::: Page extract

The task in front of both companies is monumental. AT&T
must rebuild a large portion of TCI's cable infrastructure, spending upward of $12
billion to upgrade the network to at least 750-megahertz two-way capabilities.

The company also has to forge telephony-interconnection
deals with other cable companies -- like its recent deal with Time Warner Inc. -- to
ensure that it can offer local telephone service to a large enough segment of the
population.

And then there's marketing the new services, deploying
the new services and integrating the corporate infrastructure, to name a few other
daunting tasks.

And although the question may be which task the new
AT&T should tackle first, most analysts had a simple answer: everything.

"I think that they've got to do things in
parallel," said David Yedwab, vice president of Eastern Management Group, a
Parsippany, N.J.-based telecommunications-research company. "They can't start
providing local telephony until the systems are upgraded, and to increase the potential
coverage area, they've got to do deals with other cable companies."

But that isn't as easy as it seems, given that the
Time Warner Cable agreement -- largely thought to be the blueprint for other deals with
cable providers -- received a lukewarm reception from many MSOs.

So far, AT&T has signed on several TCI affiliates to
telephony agreements, but the largest MSOs have yet to join the fold -- most notably
MediaOne Group Inc., Comcast Corp. and Cox Communications Inc., which are reportedly in
negotiations with AT&T.

::::::
::: Material provided

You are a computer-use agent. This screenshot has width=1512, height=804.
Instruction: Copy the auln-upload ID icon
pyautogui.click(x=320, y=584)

::::::
::: Material provided

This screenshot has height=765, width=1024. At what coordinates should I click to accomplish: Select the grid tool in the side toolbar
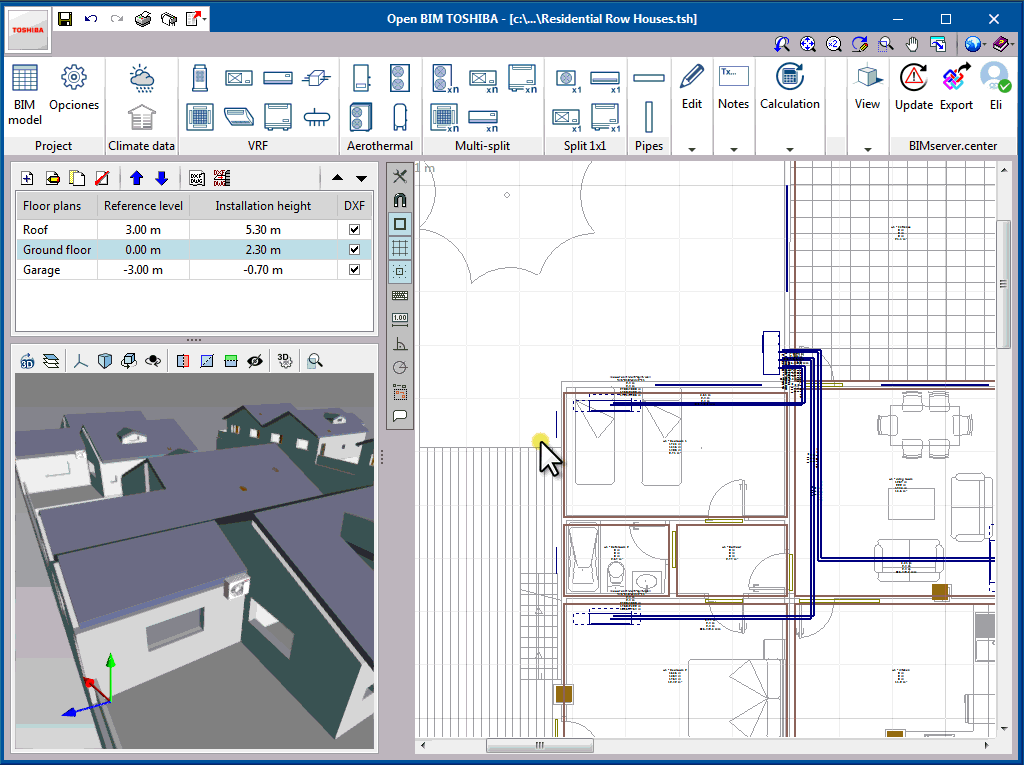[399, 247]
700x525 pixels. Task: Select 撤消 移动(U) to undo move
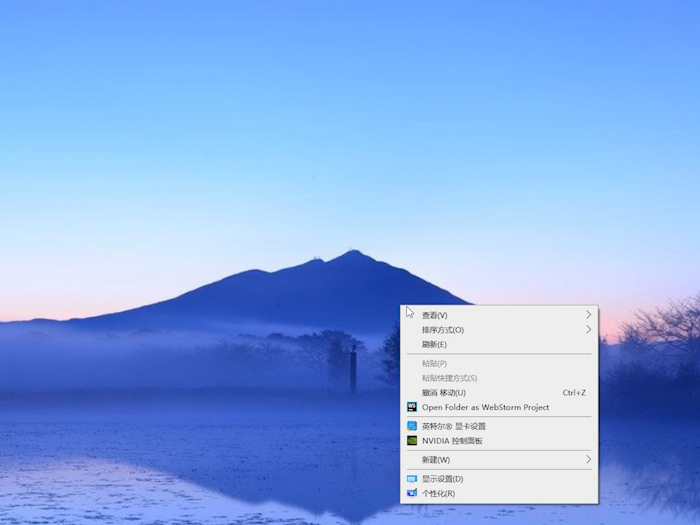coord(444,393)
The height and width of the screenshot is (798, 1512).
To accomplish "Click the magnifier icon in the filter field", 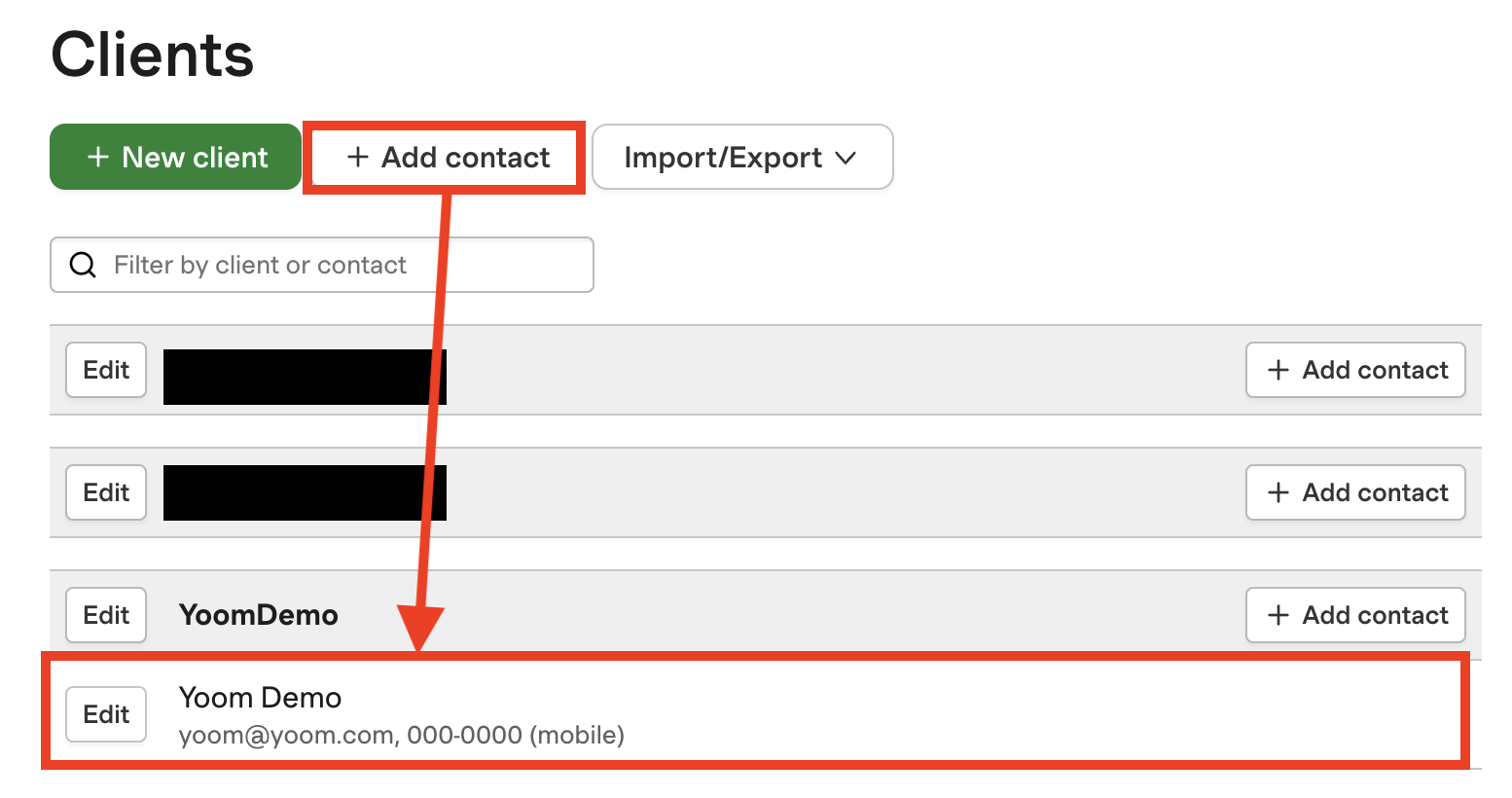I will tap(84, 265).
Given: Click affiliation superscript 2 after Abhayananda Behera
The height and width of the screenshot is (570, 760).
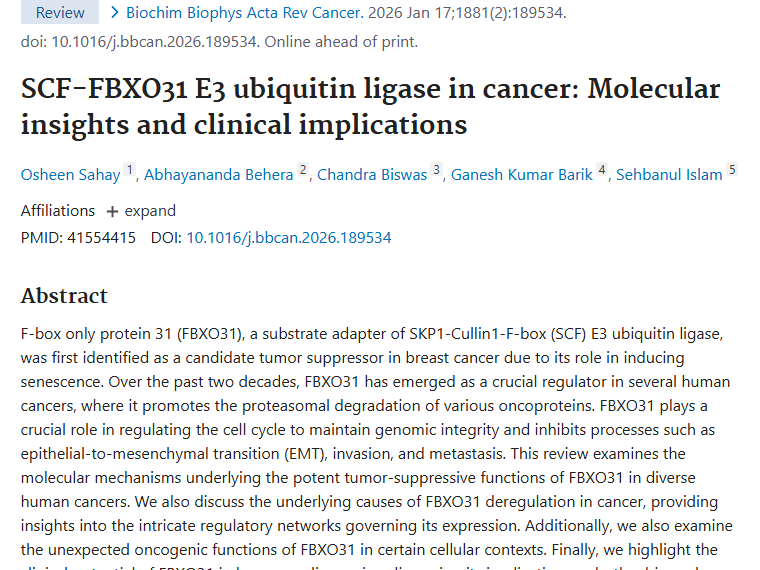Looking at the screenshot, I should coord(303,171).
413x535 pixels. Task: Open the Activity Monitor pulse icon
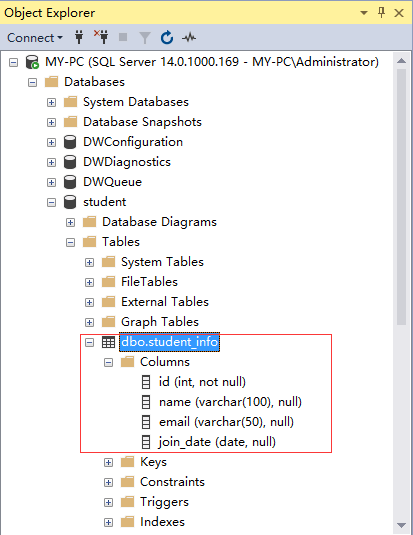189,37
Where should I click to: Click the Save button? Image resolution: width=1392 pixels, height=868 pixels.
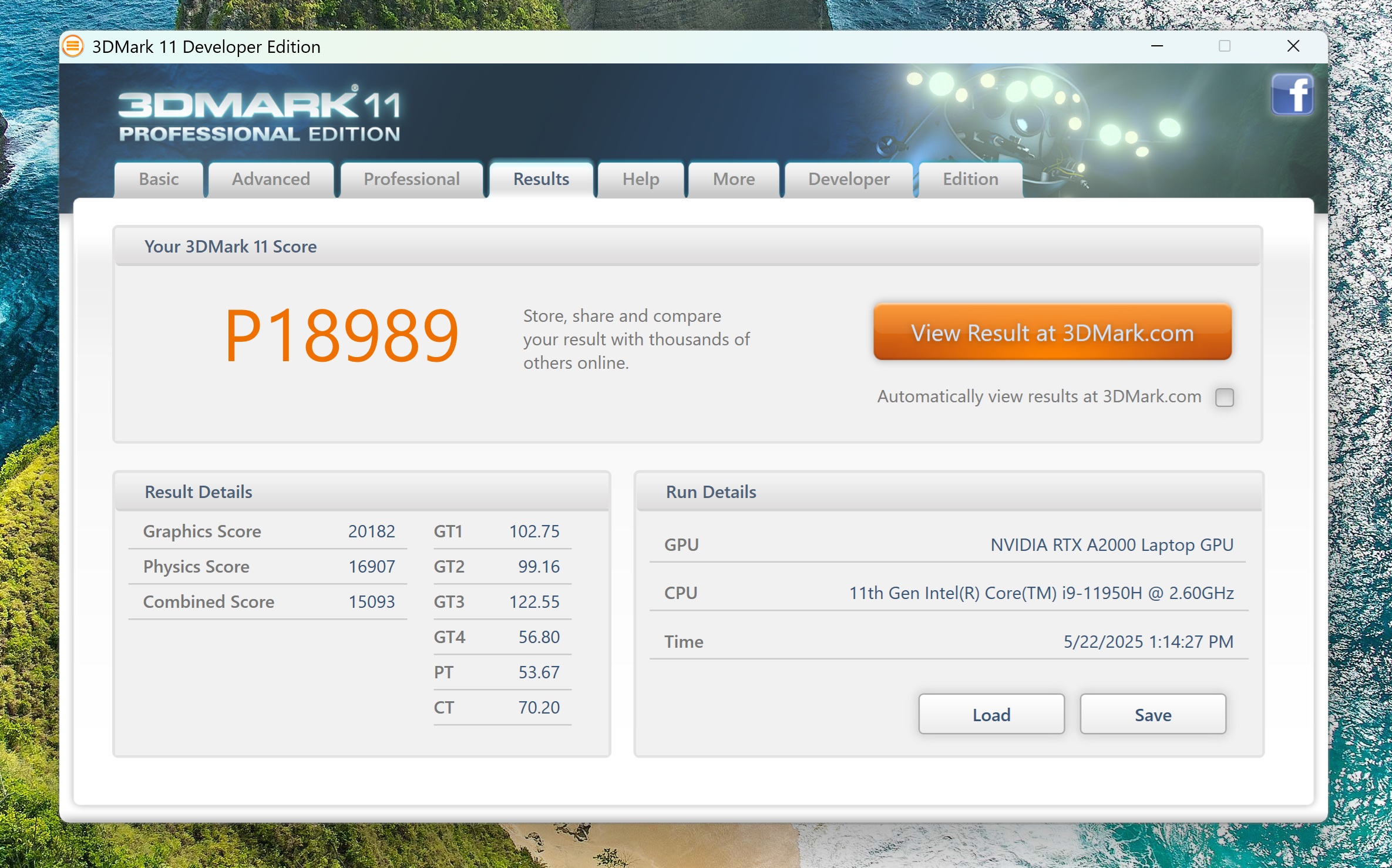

::::::
::: Material provided

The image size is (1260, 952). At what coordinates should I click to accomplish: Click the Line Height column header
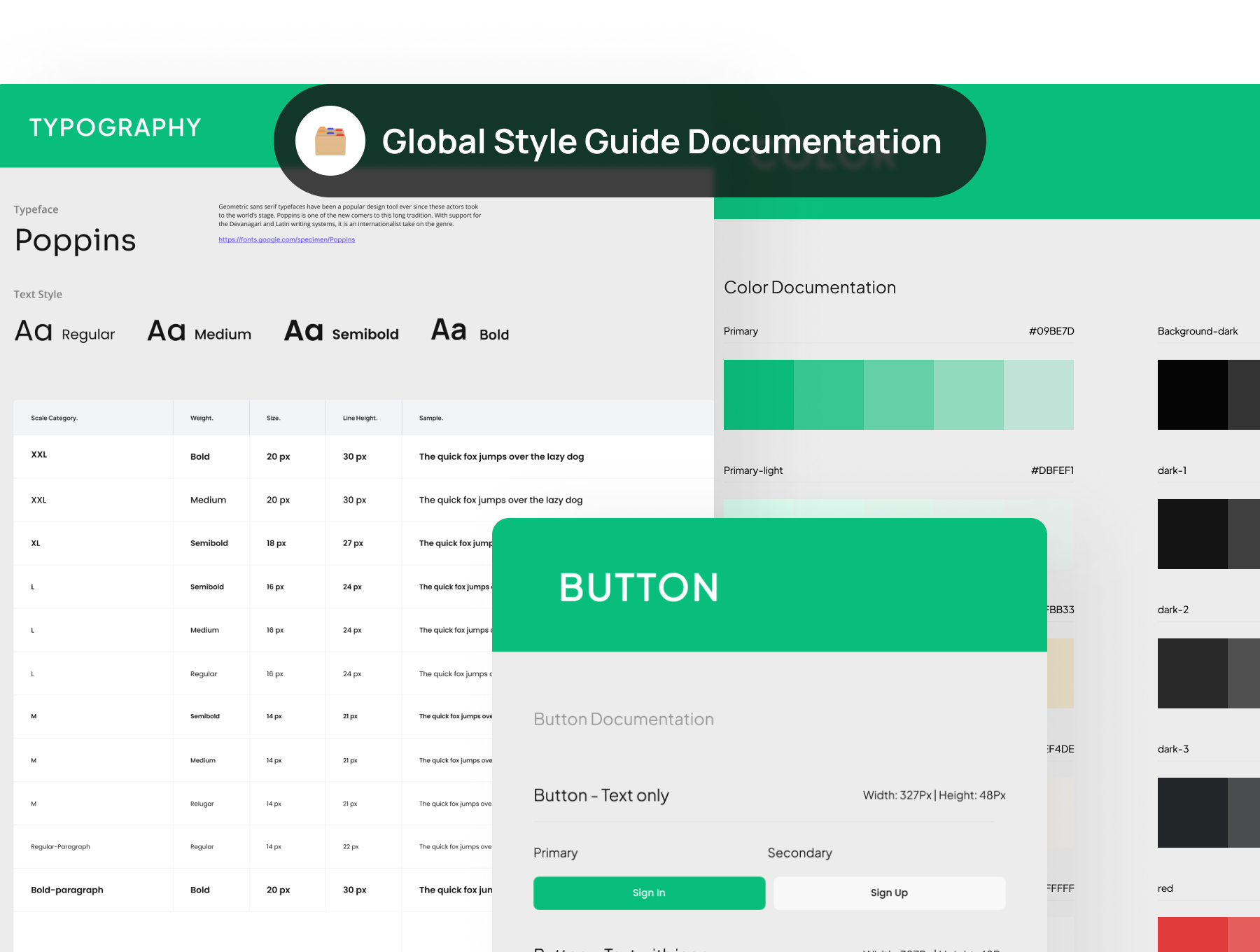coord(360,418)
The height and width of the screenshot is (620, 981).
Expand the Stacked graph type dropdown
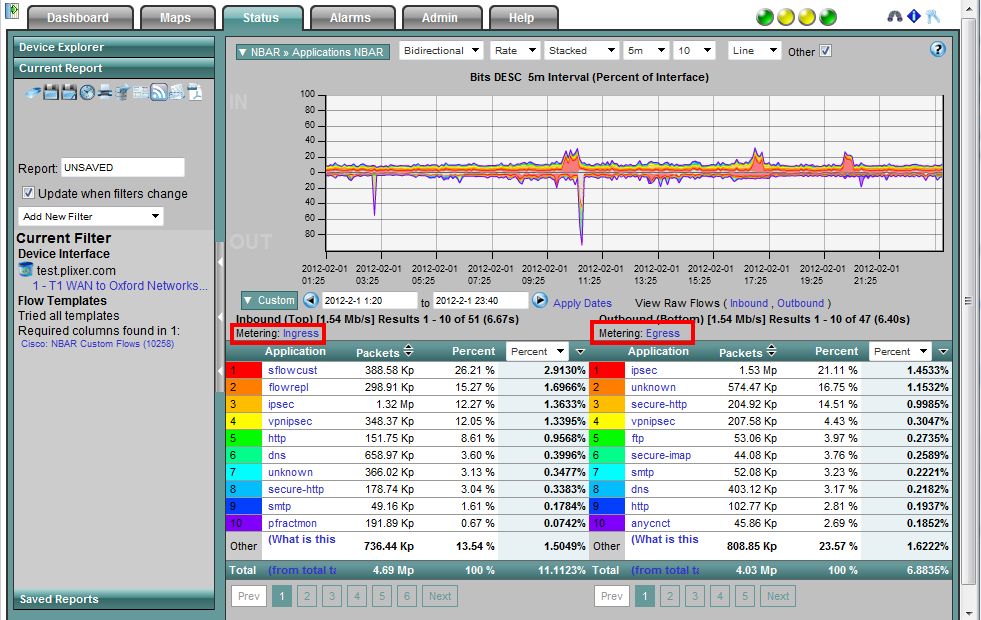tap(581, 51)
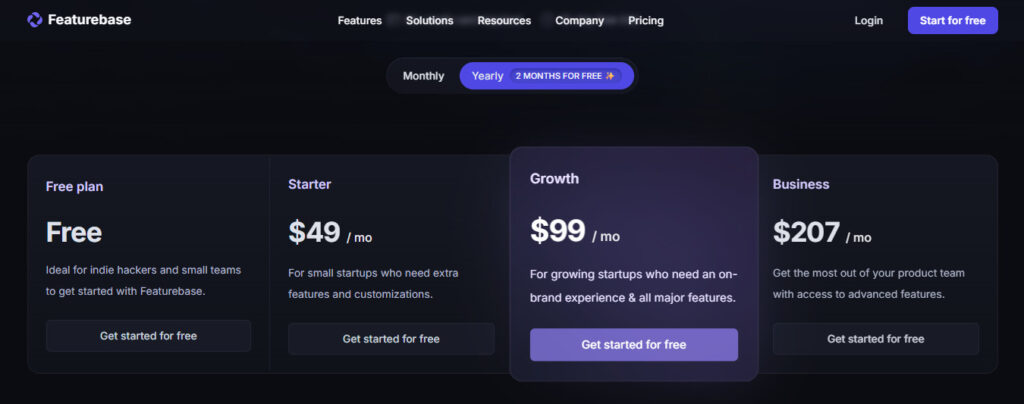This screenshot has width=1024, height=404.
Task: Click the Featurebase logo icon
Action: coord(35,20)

::::::

- **Goal**
Copy the passage on AT&T's work after the TCI deal, starting with "The company also" and going on through "population.", and replace "local telephone service" with "local phone service".

- **Exercise response**
The company also has to forge telephony-interconnection
deals with other cable companies -- like its recent deal with Time Warner Inc. -- to
ensure that it can offer local phone service to a large enough segment of the
population.